The Dsseldorf HIV-Free Patient: Finding a Way Out of the Rheumatoid and Imposing the Problems It Creates
While antiretroviral drugs can halt viral replication and clear the virus from the blood, they can’t reach these reservoirs, so people have to take medication every day for the rest of their lives. The hope is that Crispr will remove HIV for good.
Later this month, the volunteer will stop taking the antiretroviral drugs he’s been on to keep the virus at undetectable levels. If the virus persists 12 weeks, investigators will be able to determine whether it is still present. They would consider the experiment a success if it wasn’t successful. The CEO of Excision said that they were attempting to return the cell to a normal state.
Antiretroviral therapy is given to people with HIV with the aim of lowering it to almost zero levels and preventing it from being transmitted to others. But the immune system keeps the virus locked up in reservoirs in the body, and if an individual stops taking ART the virus can begin replicating and spreading.
That was an important step toward testing the treatment in people, says Kamel Khalili, a professor of microbiology at Temple University who led the work and is a cofounder of Excision Biotherapeutics. “You don’t want to eliminate the viral genome but at the same time cause any disruption in another part of the human genome and then create another set of problems for the patients,” he says. “We had to make sure that we identified a region within HIV that did not overlap with the human genome.”
It is too early to say whether stem cells from donors with a CCR532/32 mutation are virus-free, but Jensen claims that his team has performed transplants on several other people with both HIV and cancer. His team plans to study whether, if a person has a larger reservoir of HIV at the time of receiving a transplant, this affects how well the immune system recovers and eliminates any remaining viruses from the body.

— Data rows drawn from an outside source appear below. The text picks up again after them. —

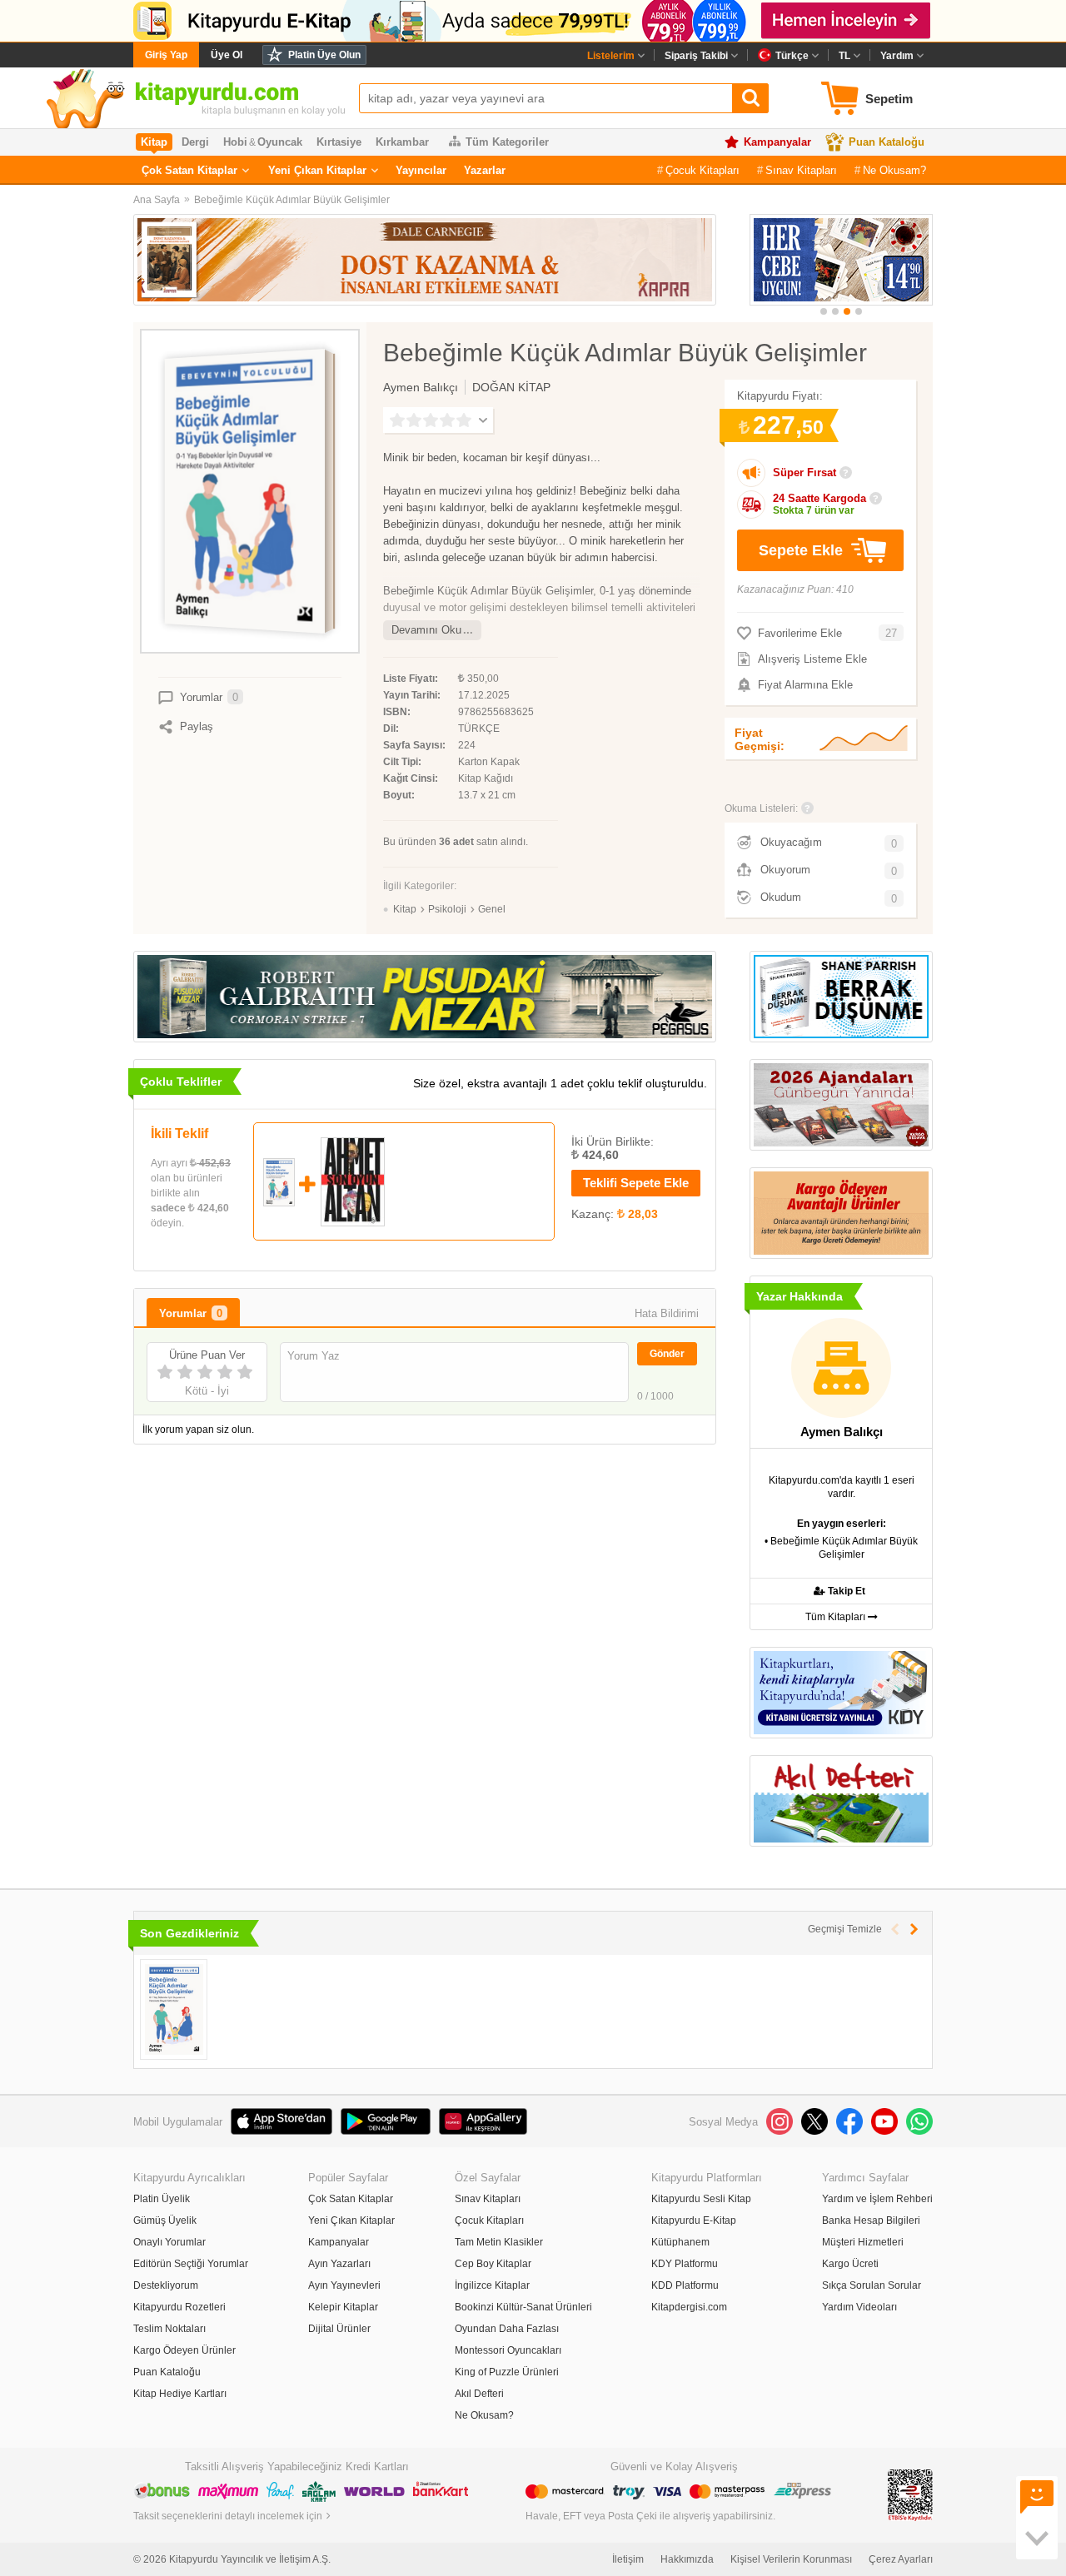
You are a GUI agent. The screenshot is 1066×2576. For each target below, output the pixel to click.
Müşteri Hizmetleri (863, 2242)
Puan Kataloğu (886, 142)
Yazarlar (485, 170)
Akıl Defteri (479, 2393)
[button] (823, 311)
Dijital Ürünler (339, 2329)
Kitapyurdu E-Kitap (693, 2220)
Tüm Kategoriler (507, 142)
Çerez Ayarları (901, 2559)
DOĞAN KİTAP (511, 387)
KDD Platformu (685, 2285)
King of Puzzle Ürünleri (507, 2372)
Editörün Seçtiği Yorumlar (190, 2264)
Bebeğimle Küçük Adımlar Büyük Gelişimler (292, 200)
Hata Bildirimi (667, 1313)
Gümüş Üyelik (165, 2220)
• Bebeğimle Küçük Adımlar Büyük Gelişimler (841, 1547)
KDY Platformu (684, 2264)
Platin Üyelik (161, 2199)
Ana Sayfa (156, 200)
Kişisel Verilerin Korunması (791, 2559)
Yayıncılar (421, 170)
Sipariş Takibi (696, 56)
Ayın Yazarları (339, 2264)
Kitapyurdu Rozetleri (179, 2307)
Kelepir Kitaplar (343, 2307)
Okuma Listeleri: (761, 808)
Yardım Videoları (859, 2307)
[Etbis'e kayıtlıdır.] (910, 2494)
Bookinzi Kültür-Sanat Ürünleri (523, 2307)
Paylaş (196, 726)
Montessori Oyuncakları (508, 2350)
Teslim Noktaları (169, 2329)
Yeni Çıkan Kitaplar (317, 170)
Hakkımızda (687, 2559)
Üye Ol (226, 55)
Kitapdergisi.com (689, 2307)
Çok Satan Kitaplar (189, 170)
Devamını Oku (426, 630)
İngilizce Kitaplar (492, 2285)
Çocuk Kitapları (702, 170)
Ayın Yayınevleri (344, 2285)
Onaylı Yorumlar (169, 2242)
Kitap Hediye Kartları (180, 2393)
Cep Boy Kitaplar (493, 2264)
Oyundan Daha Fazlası (507, 2329)
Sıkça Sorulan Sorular (871, 2285)
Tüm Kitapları (836, 1617)
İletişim (628, 2559)
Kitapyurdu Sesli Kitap (701, 2199)
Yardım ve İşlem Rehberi (877, 2199)
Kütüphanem (680, 2242)
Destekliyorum (165, 2285)
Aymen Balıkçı (420, 387)
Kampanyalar (777, 142)
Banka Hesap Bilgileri (871, 2220)
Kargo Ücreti (850, 2264)
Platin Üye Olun (324, 55)
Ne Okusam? (894, 170)
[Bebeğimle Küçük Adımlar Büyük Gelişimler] (173, 2009)
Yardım (897, 56)
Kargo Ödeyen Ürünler (184, 2350)
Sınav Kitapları (801, 170)
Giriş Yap (166, 55)
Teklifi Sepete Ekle (636, 1183)
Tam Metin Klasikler (499, 2242)
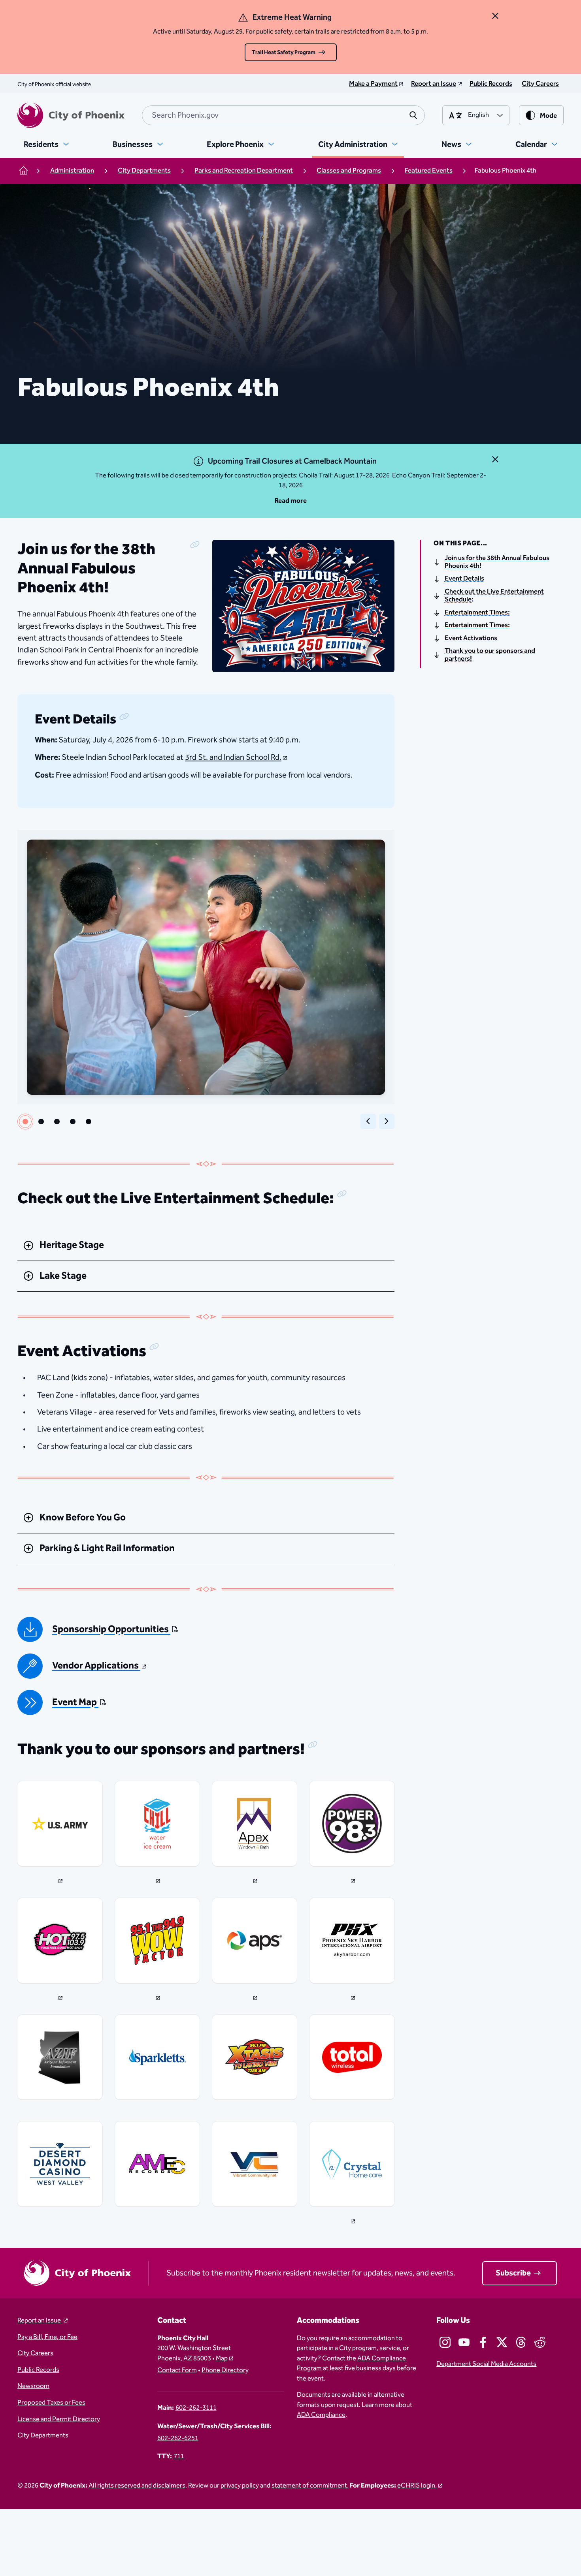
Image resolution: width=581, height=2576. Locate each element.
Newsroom (33, 2386)
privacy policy (240, 2485)
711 (179, 2457)
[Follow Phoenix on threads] (521, 2342)
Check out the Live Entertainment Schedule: (494, 596)
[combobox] (283, 115)
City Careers (35, 2354)
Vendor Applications (96, 1665)
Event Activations (471, 639)
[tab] (25, 1121)
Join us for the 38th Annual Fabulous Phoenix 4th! (497, 562)
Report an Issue (39, 2321)
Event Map (75, 1702)
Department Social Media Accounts (486, 2364)
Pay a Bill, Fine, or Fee (47, 2337)
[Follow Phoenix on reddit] (540, 2342)
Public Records (38, 2370)
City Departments (42, 2436)
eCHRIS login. (417, 2485)
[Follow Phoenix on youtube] (464, 2342)
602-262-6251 (177, 2438)
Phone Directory (225, 2371)
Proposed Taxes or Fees (51, 2403)
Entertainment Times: (477, 613)
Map (222, 2358)
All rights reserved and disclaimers (137, 2485)
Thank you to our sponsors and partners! (490, 655)
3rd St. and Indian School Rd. (233, 757)
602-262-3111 (196, 2408)
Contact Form (177, 2371)
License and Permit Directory (58, 2419)
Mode (548, 116)
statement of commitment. (310, 2485)
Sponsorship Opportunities (111, 1629)
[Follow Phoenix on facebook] (483, 2342)
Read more (291, 501)
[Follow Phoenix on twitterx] (502, 2342)
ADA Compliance (321, 2415)
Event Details (464, 579)
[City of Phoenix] (70, 115)
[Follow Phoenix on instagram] (445, 2342)
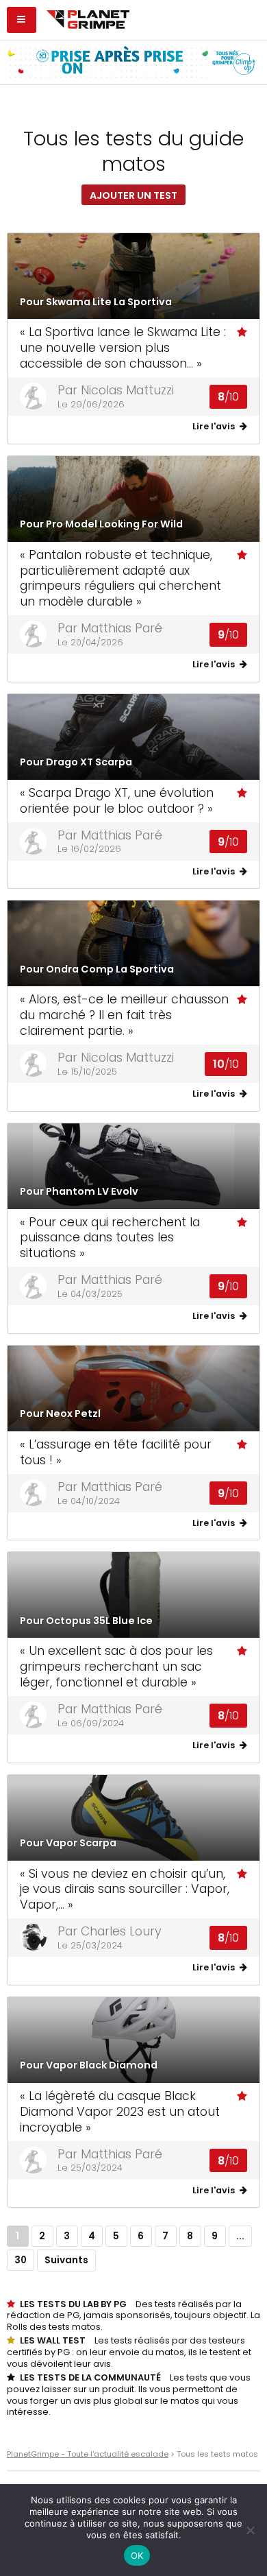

A true cure would eliminate this reservoir, and this is what seems to have happened for the latest patient, whose name has not been released. The man, who is being referred to as the Dsseldorf patient, stopped taking ART and has been HIV-free since.
In 2019, researchers revealed that the same procedure seemed to have cured the London patient, Adam Castillejo. And, in 2022, scientists announced that they thought a New York patient who had remained HIV-free for 14 months might also be cured, although researchers cautioned that it was too early to be certain.
Ravindra Gupta, a microbiologist at the University of Cambridge, UK, who led the team that treated Castillejo, says the latest study “cements the fact that CCR5 is the most tractable target for achieving a cure right now”.
The patient who received the treatment said in a statement that the bone marrow transplant had been a “very rocky road”, adding that he planned to devote some of his life to supporting research fundraising.
Timothy Henrich, an infectious-disease researcher at the University of California, San Francisco, says the study is very thorough. Many patients have been successfully treated with a combination of ART and HIV resistant donor cells and the chances of achieving an HIV cure are very high.
But it’s unlikely that bone-marrow replacement will be rolled out to people who don’t have leukaemia because of the high risk associated with the procedure, particularly the chance that an individual will reject a donor’s marrow. Several teams are testing the potential to use stem cells taken from a person’s own body and then genetically modified to have the CCR5Δ32/Δ32 mutation2,3, which would eliminate the need for donor cells.